Il Mondiale è una corsa importante e per Pogacar questa è la realizzazione di un sogno e in più, ha conquistato il primo Mondiale per la Slovenia. «In assoluto questa è una delle mie vittorie più emozionanti della mia carriera. Già nell'ultimo chilometro tutto sembrava completamente incredibilmente folle. E anche dopo, quando i miei compagni sono venuti da me per festeggiare, quando ho visto Urska, anche durante le interviste televisive, tutto era folle. Stavo quasi per piangere durante ogni intervista».
La maglia di campione del mondo è il sogno di ogni corridore. Ogni atleta, fin da bambino sogna di diventare il più forte di tutti. Pogacar, ha ottenuto tanti successi in carriera, ma adesso ha realizzato questo sogno.

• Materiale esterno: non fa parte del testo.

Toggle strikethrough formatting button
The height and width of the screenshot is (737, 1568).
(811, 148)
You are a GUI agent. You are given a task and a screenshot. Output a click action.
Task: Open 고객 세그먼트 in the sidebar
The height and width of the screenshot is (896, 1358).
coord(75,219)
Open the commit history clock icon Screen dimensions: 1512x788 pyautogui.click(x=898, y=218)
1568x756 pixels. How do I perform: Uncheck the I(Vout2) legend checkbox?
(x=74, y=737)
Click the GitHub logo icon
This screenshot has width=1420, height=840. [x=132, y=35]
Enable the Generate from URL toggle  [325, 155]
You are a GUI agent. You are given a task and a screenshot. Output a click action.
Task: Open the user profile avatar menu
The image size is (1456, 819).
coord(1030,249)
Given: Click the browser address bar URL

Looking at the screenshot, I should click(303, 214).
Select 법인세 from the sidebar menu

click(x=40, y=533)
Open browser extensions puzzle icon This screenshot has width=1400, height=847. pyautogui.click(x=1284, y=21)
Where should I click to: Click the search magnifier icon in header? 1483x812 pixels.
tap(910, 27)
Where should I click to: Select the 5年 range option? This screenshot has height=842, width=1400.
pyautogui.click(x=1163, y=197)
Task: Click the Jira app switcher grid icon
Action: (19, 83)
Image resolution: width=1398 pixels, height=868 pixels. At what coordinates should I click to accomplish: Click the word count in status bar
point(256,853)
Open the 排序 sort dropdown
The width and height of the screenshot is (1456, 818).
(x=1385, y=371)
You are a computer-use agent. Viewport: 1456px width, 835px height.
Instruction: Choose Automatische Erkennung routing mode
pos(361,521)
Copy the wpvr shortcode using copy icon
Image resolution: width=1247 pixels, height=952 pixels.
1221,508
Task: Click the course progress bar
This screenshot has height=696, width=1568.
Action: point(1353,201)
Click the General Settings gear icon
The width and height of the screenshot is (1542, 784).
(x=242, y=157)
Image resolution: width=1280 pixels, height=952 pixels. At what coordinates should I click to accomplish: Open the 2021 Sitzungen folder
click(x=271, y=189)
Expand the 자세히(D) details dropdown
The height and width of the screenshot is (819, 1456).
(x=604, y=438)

«Questo è più di un sogno diventato realtà. Da bambino non osavo nemmeno pensare alla maglia iridata. Essere il vincitore del Tour o del Mondiale, era tutto ciò che sognavo. Solo negli ultimi anni la situazione è cambiata. Ma visto che il Tour, il Giro d’Italia o il Giro delle Fiandre erano sempre il grande obiettivo, il Mondiale spesso era solo l'ennesima corsa dell'anno. Un giorno, ho poi deciso che volevo davvero fare le cose per bene. Quest'anno è stata l'occasione perfetta. Un bel percorso, un bellissimo anno, una buona preparazione. Ed ecco che tutto ha funzionato. Non vedo l’ora di gareggiare presto con questa maglia sulle spalle».
La stagione di Pogacar ancora non è finita e tra pochi giorni verrà a correre in Italia - Giro dell'Emilia, Tre Valli Varesine e Il Lomb ardia nel suo programma - dove finalmente potrà sfoggiare la sua maglia arcobaleno.